Take the whole listing and reproduce it exactly, pictures excepted.
Start of Exercise inputs
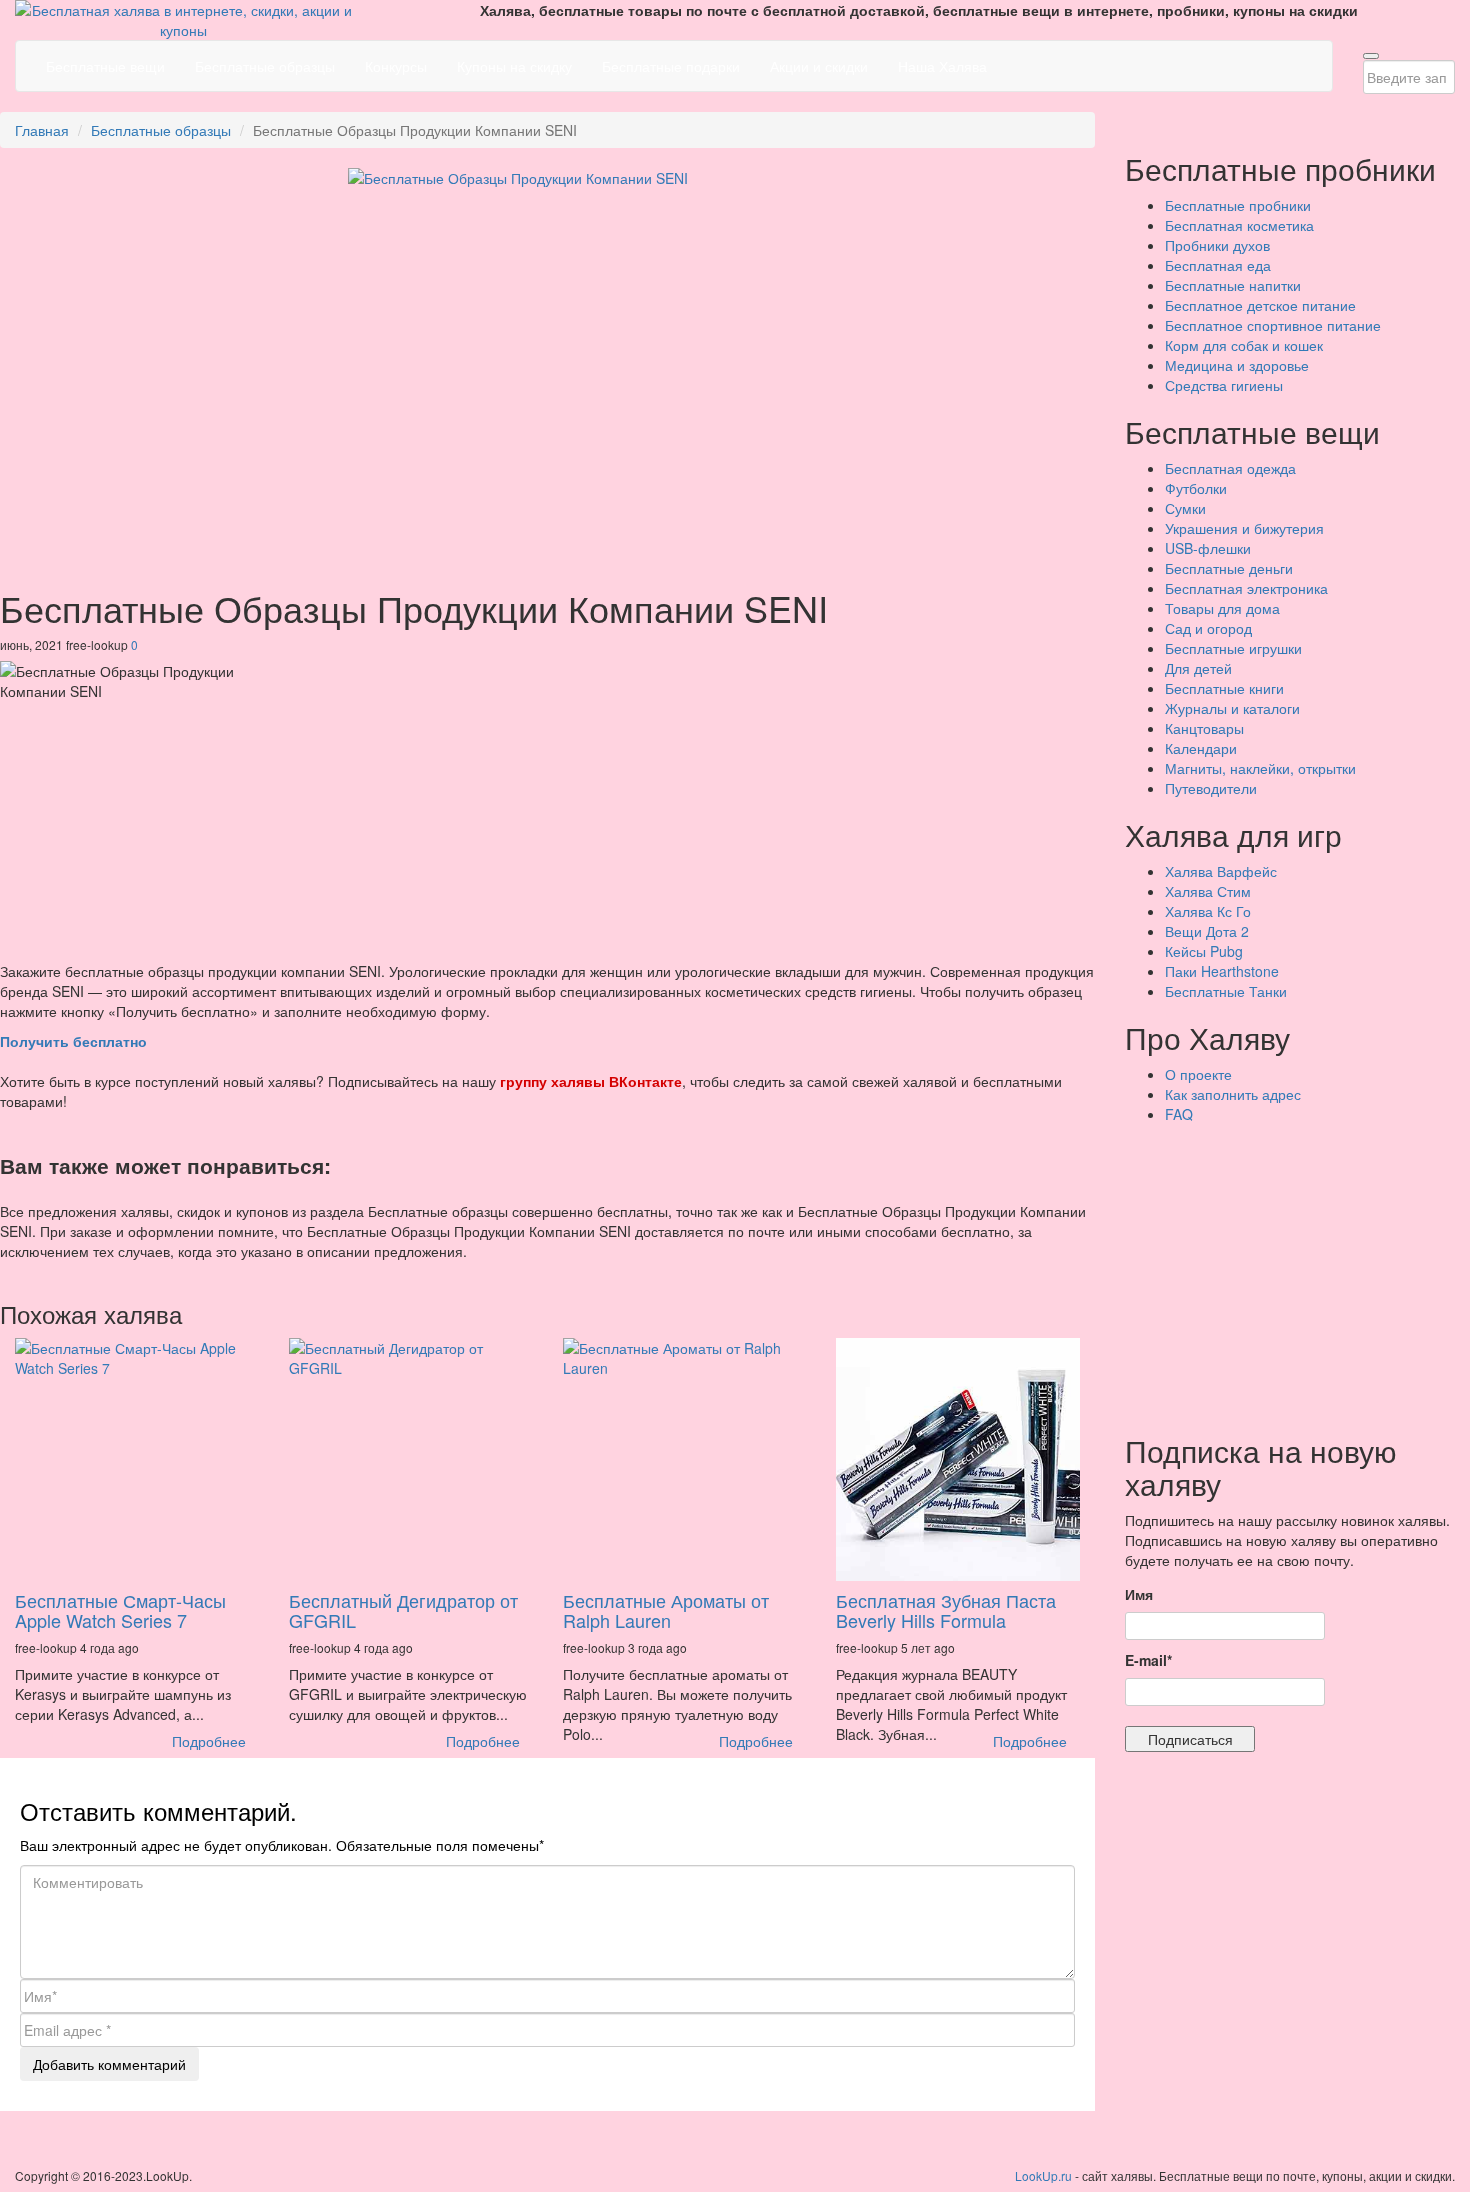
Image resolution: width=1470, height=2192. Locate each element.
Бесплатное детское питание (1260, 305)
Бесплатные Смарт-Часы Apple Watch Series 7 (120, 1610)
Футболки (1196, 488)
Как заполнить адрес (1233, 1094)
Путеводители (1211, 788)
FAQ (1179, 1114)
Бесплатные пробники (1238, 205)
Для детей (1198, 668)
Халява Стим (1208, 891)
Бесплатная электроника (1246, 588)
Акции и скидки (819, 66)
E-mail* (1148, 1660)
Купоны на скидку (514, 66)
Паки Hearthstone (1222, 971)
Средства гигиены (1224, 385)
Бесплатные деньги (1229, 568)
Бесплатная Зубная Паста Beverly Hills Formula (946, 1610)
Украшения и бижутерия (1244, 528)
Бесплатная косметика (1239, 225)
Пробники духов (1217, 245)
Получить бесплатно (73, 1041)
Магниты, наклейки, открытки (1260, 768)
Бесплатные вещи (105, 66)
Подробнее (209, 1741)
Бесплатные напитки (1233, 285)
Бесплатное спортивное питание (1273, 325)
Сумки (1185, 508)
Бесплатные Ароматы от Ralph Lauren (666, 1610)
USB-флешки (1208, 548)
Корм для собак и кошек (1244, 345)
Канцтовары (1204, 728)
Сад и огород (1208, 628)
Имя (1139, 1594)
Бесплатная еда (1218, 265)
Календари (1201, 748)
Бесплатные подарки (671, 66)
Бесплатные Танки (1226, 991)
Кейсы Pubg (1204, 951)
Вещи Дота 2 (1207, 931)
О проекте (1198, 1074)
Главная (42, 130)
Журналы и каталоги (1232, 708)
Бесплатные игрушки (1233, 648)
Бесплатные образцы (265, 66)
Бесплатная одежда (1230, 468)
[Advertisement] (1297, 1274)
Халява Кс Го (1208, 911)
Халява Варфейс (1221, 871)
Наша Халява (942, 66)
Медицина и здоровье (1237, 365)
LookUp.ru (1043, 2175)
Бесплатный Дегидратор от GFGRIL (403, 1610)
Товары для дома (1222, 608)
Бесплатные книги (1224, 688)
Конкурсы (396, 66)
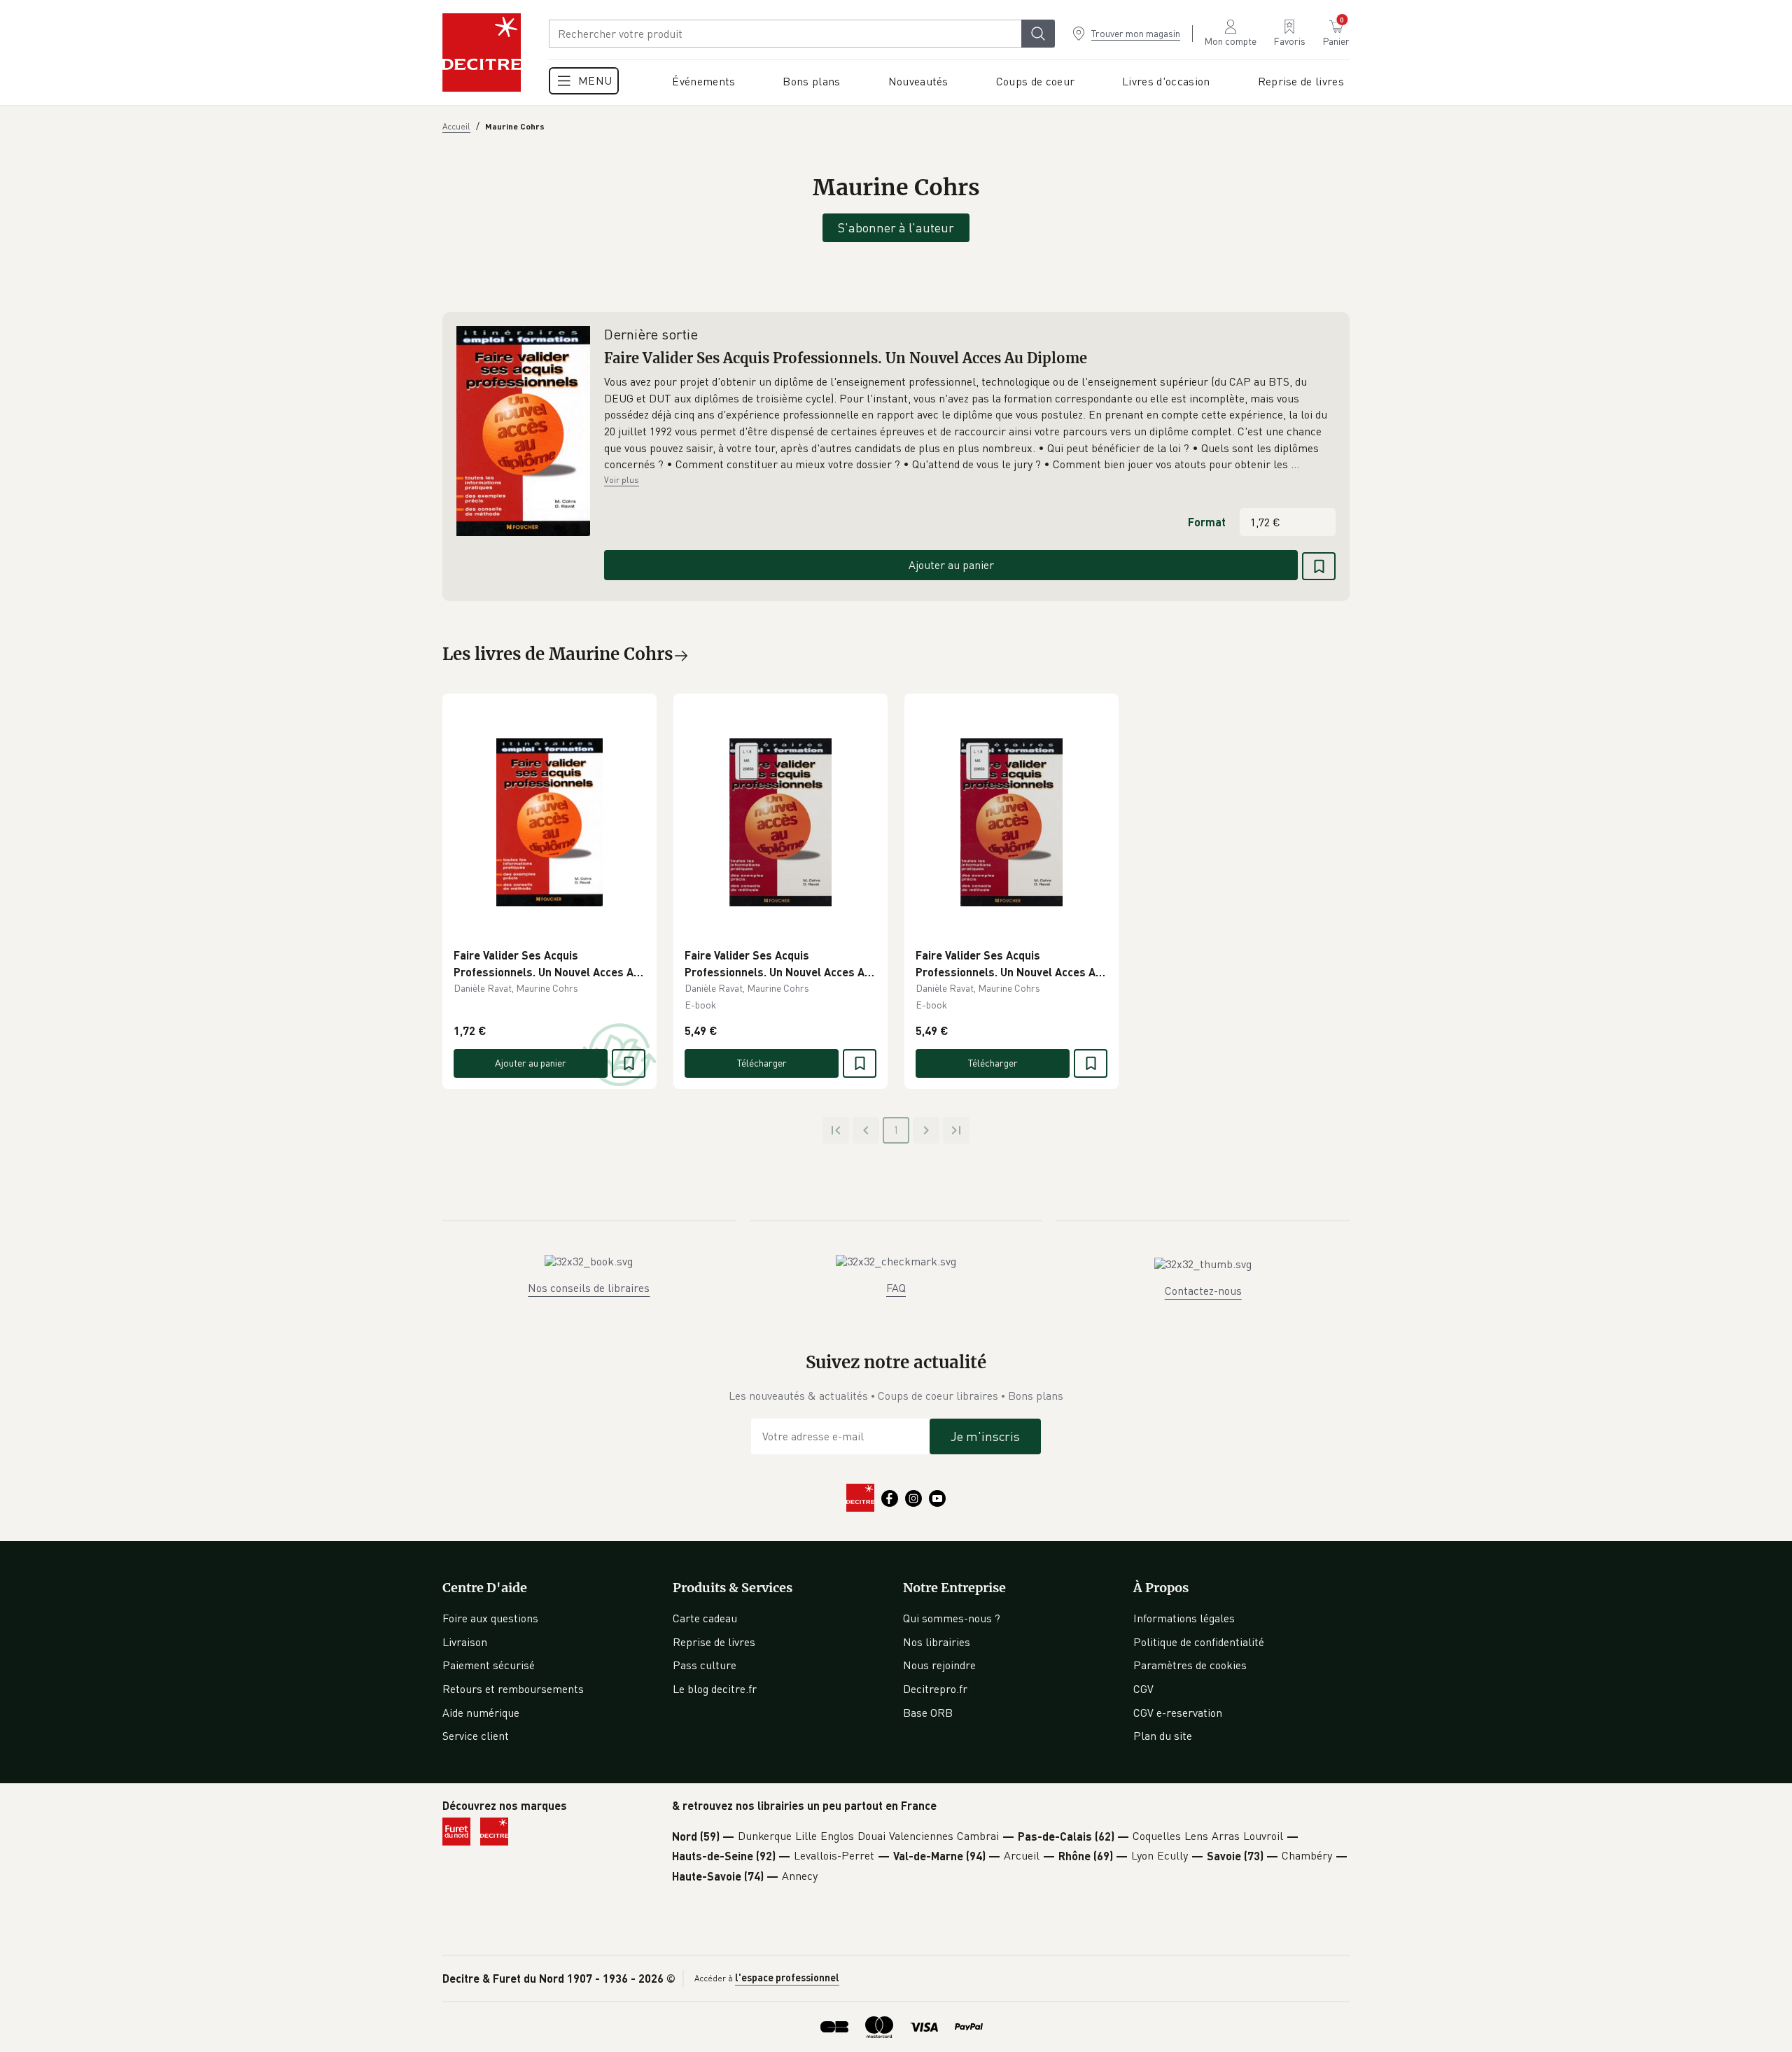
End of Exercise inputs
Solution to the problem>
Image resolution: width=1470, height=2192. Locate each element.
Бесплатное детское питание (1260, 305)
Бесплатные Смарт-Часы Apple Watch Series 7 (120, 1610)
Футболки (1196, 488)
Как заполнить адрес (1233, 1094)
Путеводители (1211, 788)
FAQ (1179, 1114)
Бесплатные пробники (1238, 205)
Для детей (1198, 668)
Халява Стим (1208, 891)
Бесплатная электроника (1246, 588)
Акции и скидки (819, 66)
E-mail* (1148, 1660)
Купоны на скидку (514, 66)
Паки Hearthstone (1222, 971)
Средства гигиены (1224, 385)
Бесплатные деньги (1229, 568)
Бесплатная Зубная Паста Beverly Hills Formula (946, 1610)
Украшения и бижутерия (1244, 528)
Бесплатная косметика (1239, 225)
Пробники духов (1217, 245)
Получить бесплатно (73, 1041)
Магниты, наклейки, открытки (1260, 768)
Бесплатные вещи (105, 66)
Подробнее (209, 1741)
Бесплатные напитки (1233, 285)
Бесплатное спортивное питание (1273, 325)
Сумки (1185, 508)
Бесплатные Ароматы от Ralph Lauren (666, 1610)
USB-флешки (1208, 548)
Корм для собак и кошек (1244, 345)
Канцтовары (1204, 728)
Сад и огород (1208, 628)
Имя (1139, 1594)
Бесплатная еда (1218, 265)
Календари (1201, 748)
Бесплатные подарки (671, 66)
Бесплатные Танки (1226, 991)
Кейсы Pubg (1204, 951)
Вещи Дота 2 (1207, 931)
О проекте (1198, 1074)
Главная (42, 130)
Журналы и каталоги (1232, 708)
Бесплатные игрушки (1233, 648)
Бесплатные образцы (265, 66)
Бесплатная одежда (1230, 468)
[Advertisement] (1297, 1274)
Халява Кс Го (1208, 911)
Халява Варфейс (1221, 871)
Наша Халява (942, 66)
Медицина и здоровье (1237, 365)
LookUp.ru (1043, 2175)
Бесплатный Дегидратор от GFGRIL (403, 1610)
Товары для дома (1222, 608)
Бесплатные книги (1224, 688)
Конкурсы (396, 66)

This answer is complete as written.